Cette question essentielle entre toutes a fait l’objet d’une récente parution regroupant les contributions de 15 spécialistes de la petite-enfance. Les séparations y sont abordées sous trois angles: le bébé accueilli, le bébé hospitalisé, le bébé placé.
Le bébé accueilli d’abord. L’âge idéal pour son entrée dans une crèche se situe entre 4 et 6 mois. Mais ce qui compte avant tout, c’est la maturité du lien: l’acquisition d’un minimum de sécurité interne et l’émergence de la phase d’unité duelle et symbiotique avec la mère. Ce qui est important, c’est aussi de préparer une intégration progressive. Il faut lui expliquer clairement ce qui va se passer et organiser un relais entre la mère et une auxiliaire désignée pour avoir un contact privilégié avec le nourrisson.
L’hôpital peut apparaître aux parents et à leur bébé tout autant comme une institution accueillante et contenante que comme responsable d’une séparation brutale. Tout dépend de l’écoute qui est faite des sentiments d’échec, de dévalorisation et de culpabilisation des premiers et de l’observation des troubles relationnels exprimés par le second d’une façon parfois subtile à détecter. Il est, en tout cas, fondamental de rompre la dynamique de l’isolement relationnel et de l’hyperstimulation sensorielle (soins multiples) que vit l’enfant en prévoyant la possibilité pour les parents de rendre fréquemment visite à leur bébé, un lien préférentiel avec une puéricultrice et un maintien de la présence de la mère dans l’espace proximal du nourrisson (tissu imprégné de l’odeur maternelle, voix enregistrée ...).
Quant aux bébés placés, ils constituent une population d’autant plus vulnérable que le retrait a été le plus souvent soudain et lié à une défaillance voire une carence des parents.

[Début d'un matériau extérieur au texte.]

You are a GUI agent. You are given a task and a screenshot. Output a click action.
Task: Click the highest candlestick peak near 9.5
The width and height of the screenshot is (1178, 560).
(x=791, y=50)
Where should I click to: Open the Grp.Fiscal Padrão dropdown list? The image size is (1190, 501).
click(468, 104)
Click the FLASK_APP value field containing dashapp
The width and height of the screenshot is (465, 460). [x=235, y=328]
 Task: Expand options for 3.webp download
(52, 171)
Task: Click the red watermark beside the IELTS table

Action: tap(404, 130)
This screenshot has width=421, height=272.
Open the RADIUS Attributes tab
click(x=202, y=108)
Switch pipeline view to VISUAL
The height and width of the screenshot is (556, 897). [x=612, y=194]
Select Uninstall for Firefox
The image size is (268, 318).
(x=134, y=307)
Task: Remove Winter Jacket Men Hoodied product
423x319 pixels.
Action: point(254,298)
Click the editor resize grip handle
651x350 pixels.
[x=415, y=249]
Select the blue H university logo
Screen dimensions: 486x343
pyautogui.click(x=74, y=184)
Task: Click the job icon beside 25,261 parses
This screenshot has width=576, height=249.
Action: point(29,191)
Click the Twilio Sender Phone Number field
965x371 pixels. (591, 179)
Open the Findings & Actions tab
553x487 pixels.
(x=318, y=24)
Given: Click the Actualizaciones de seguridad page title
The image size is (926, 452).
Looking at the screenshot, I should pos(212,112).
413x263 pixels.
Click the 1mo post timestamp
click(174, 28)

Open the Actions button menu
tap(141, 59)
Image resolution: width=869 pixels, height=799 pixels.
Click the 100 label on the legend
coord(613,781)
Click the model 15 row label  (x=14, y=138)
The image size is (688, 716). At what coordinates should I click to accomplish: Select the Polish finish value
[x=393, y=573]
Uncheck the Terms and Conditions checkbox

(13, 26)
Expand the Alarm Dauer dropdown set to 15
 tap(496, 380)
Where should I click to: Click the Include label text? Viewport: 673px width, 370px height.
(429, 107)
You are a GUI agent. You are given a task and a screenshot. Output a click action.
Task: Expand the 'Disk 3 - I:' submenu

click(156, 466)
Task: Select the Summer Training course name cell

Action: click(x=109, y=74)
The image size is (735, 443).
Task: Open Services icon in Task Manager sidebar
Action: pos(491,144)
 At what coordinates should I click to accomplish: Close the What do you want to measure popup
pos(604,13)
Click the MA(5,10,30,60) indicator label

Les pouponnières chargées de cet accueil doivent tout particulièrement veiller à les individualiser, repérer leurs besoins spécifiques et établir là encore une relation privilégiée avec une éducatrice. Elles doivent en outre ouvrir leurs portes aux parents autour de moments privilégiés que sont les repas, les bains ou les consultations médicales.
Dominantes dans chacune de ces situations: l’établissement d’un relais stable et le maintien de la présence parentale, deux facteurs essentiels du continuum nécessaire à l’équilibre de l’enfant.